### Instructions to follow
For each line in the data below that holds "cell", return a copy.

### Study material
=====

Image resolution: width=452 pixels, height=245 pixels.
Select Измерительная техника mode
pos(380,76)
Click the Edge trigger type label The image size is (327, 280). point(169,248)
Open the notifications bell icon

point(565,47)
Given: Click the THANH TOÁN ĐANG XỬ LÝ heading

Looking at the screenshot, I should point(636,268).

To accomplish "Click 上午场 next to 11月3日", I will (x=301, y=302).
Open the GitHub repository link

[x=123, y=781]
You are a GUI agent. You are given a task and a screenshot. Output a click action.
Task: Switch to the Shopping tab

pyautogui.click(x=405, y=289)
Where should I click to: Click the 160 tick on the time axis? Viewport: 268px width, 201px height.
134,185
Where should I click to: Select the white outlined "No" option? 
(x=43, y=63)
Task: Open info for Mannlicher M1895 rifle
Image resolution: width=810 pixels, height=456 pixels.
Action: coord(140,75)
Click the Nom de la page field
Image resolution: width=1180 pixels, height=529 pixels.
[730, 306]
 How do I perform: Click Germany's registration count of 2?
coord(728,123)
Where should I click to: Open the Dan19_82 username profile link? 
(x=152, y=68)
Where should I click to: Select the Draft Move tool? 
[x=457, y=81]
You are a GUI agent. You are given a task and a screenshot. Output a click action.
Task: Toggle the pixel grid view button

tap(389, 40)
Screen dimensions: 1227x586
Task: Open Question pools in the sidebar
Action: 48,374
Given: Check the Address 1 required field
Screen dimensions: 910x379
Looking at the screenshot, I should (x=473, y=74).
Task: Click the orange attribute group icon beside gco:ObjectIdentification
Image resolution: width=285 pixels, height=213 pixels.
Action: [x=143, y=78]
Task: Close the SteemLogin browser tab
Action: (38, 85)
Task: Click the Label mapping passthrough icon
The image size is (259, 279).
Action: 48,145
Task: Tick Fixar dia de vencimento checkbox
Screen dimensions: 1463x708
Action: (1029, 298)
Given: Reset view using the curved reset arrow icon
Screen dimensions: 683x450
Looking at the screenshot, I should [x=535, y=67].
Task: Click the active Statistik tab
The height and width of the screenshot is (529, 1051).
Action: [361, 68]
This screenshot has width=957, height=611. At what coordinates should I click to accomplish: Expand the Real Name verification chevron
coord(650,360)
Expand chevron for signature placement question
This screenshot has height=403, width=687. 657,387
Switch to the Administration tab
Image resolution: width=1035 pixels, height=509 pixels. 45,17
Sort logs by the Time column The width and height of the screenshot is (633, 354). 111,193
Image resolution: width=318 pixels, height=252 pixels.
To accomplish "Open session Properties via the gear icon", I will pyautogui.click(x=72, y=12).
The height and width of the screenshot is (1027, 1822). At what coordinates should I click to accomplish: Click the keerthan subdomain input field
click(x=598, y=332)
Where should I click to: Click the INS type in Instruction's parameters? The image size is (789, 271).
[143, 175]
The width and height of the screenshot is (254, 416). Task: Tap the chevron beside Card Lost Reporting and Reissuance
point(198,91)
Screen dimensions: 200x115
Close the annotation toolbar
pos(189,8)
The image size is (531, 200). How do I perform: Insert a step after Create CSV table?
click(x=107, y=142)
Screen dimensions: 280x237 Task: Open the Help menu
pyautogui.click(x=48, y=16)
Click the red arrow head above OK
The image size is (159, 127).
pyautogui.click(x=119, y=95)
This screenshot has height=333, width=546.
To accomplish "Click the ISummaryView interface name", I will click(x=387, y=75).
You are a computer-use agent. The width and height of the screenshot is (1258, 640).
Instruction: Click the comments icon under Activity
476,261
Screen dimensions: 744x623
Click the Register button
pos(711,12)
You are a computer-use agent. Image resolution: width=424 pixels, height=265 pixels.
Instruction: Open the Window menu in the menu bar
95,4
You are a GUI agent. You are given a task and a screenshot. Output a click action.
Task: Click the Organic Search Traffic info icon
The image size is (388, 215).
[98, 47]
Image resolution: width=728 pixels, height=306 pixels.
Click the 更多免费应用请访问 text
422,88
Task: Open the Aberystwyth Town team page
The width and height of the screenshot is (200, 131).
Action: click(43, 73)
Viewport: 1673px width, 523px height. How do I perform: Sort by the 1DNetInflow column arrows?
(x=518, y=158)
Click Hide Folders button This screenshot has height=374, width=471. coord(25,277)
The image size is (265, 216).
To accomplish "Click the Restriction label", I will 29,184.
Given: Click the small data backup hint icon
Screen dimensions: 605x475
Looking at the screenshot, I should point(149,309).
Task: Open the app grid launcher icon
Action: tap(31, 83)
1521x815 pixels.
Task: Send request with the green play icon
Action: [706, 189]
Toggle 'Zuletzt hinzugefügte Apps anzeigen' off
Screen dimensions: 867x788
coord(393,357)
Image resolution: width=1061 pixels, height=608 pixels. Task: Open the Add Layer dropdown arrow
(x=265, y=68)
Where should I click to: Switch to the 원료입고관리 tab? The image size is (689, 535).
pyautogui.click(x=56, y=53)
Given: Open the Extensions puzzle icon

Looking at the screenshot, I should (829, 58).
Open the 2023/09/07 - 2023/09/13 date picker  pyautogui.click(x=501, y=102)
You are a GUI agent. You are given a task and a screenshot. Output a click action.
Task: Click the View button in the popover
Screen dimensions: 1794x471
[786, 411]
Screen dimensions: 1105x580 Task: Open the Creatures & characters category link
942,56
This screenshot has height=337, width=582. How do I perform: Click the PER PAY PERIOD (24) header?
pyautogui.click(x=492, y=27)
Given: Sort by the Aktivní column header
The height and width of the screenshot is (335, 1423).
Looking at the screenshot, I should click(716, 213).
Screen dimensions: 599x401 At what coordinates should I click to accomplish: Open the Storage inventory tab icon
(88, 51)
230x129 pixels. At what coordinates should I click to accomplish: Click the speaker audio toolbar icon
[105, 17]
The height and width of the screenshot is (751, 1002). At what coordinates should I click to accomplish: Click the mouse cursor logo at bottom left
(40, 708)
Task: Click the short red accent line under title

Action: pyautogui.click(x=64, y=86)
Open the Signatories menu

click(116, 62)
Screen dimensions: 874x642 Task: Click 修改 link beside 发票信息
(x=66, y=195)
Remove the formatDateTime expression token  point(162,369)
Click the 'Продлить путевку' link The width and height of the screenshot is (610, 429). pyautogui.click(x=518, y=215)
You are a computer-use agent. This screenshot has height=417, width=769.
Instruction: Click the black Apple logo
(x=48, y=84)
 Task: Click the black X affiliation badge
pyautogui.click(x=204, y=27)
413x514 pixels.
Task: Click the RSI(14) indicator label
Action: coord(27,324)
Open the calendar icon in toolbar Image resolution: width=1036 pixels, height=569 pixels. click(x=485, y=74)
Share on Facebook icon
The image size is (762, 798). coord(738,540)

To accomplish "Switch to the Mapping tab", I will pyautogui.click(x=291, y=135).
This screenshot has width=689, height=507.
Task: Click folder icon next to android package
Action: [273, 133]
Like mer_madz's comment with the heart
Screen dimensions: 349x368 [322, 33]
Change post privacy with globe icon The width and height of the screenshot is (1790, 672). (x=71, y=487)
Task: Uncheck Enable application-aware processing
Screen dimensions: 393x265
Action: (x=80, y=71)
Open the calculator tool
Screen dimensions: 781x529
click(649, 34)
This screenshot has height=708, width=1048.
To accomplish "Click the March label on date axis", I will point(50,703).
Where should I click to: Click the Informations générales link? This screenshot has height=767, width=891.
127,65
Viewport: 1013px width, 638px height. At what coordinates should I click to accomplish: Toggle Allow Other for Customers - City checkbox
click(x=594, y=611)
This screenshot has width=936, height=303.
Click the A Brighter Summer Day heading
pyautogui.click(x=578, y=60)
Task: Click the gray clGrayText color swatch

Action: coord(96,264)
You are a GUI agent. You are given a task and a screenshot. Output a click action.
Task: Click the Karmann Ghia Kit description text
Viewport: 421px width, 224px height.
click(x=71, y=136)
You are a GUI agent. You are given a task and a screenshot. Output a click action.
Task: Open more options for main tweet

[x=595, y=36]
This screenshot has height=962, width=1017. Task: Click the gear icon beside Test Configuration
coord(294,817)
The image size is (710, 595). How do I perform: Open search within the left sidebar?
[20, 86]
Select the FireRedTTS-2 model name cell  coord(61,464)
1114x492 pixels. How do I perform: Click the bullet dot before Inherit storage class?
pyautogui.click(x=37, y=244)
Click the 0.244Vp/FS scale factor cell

=====

### Response to the exercise
Select the FireRedTTS-2 model name cell  coord(61,464)
Click the 0.244Vp/FS scale factor cell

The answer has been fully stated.